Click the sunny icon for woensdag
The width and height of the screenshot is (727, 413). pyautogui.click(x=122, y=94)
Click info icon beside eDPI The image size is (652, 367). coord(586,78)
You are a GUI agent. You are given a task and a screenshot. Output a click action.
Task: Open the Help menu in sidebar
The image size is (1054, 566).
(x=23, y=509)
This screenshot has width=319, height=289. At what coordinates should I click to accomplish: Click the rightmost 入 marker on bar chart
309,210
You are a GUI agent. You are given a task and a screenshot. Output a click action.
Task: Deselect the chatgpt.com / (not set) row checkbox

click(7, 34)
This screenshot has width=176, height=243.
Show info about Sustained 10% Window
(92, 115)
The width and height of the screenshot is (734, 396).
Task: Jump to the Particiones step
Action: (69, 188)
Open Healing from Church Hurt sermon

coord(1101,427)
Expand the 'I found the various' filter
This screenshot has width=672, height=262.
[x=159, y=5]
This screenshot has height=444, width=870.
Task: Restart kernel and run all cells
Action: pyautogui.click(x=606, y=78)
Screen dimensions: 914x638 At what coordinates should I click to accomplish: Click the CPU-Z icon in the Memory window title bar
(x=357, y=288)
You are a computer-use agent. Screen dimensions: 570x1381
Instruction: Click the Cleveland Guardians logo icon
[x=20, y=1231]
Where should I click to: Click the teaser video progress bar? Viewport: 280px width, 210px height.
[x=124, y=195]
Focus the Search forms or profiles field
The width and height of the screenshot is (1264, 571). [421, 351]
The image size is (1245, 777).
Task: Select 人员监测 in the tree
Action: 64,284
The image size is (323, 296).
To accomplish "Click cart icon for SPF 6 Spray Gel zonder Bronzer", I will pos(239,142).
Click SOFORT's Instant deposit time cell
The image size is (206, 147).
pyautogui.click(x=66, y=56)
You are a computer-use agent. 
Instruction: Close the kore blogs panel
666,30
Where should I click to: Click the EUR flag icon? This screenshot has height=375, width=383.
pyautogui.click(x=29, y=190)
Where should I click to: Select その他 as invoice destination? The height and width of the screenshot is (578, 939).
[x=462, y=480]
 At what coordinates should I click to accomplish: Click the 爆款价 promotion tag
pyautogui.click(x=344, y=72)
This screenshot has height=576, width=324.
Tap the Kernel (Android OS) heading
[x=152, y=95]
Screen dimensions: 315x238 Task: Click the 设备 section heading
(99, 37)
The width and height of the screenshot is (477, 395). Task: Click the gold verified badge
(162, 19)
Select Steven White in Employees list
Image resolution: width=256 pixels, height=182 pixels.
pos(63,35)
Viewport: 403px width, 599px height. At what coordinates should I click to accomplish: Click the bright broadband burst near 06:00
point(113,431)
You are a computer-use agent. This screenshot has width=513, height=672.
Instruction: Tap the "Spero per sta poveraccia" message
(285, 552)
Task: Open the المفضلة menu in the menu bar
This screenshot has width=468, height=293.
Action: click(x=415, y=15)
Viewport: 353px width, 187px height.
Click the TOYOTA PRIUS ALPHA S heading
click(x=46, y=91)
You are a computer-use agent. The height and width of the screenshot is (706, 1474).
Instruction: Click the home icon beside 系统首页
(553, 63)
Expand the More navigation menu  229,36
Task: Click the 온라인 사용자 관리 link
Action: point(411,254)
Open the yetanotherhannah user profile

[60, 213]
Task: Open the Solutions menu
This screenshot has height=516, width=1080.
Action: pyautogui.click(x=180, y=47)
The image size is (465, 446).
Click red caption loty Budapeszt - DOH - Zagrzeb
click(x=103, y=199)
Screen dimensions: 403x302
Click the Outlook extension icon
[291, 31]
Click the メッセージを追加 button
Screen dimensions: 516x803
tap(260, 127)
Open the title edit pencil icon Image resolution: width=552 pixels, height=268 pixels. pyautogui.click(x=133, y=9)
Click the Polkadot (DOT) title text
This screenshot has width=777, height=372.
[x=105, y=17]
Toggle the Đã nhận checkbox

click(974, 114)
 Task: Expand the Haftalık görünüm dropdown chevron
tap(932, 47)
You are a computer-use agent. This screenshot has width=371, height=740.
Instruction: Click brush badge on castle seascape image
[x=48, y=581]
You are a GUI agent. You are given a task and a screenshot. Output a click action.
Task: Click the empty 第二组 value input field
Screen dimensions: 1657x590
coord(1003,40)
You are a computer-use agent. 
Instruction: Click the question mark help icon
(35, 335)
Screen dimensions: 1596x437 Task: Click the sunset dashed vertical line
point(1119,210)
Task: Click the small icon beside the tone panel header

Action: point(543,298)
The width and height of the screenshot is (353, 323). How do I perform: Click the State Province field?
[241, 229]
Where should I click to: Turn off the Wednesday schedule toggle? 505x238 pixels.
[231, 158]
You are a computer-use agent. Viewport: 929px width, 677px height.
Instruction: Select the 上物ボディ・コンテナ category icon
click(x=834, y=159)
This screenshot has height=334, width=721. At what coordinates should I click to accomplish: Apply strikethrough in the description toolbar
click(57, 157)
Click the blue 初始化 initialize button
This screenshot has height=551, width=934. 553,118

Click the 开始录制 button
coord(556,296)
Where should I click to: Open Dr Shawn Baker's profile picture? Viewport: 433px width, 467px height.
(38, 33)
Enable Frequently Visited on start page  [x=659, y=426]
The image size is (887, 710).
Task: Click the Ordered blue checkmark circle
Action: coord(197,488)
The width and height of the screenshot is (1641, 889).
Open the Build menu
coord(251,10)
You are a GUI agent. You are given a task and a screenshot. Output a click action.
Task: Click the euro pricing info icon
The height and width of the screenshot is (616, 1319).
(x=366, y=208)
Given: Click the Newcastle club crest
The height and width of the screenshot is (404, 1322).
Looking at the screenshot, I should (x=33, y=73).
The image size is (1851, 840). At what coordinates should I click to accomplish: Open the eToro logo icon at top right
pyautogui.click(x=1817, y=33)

○ ○ ○ ○ ○

**WHAT IS REQUIRED:** Retype the lines from the one containing "Given: Click the Newcastle club crest" through the last line of the records. Leave out everything else.

**EXERCISE RESPONSE:**
Given: Click the Newcastle club crest
The height and width of the screenshot is (404, 1322).
Looking at the screenshot, I should (x=33, y=73).
The image size is (1851, 840). At what coordinates should I click to accomplish: Open the eToro logo icon at top right
pyautogui.click(x=1817, y=33)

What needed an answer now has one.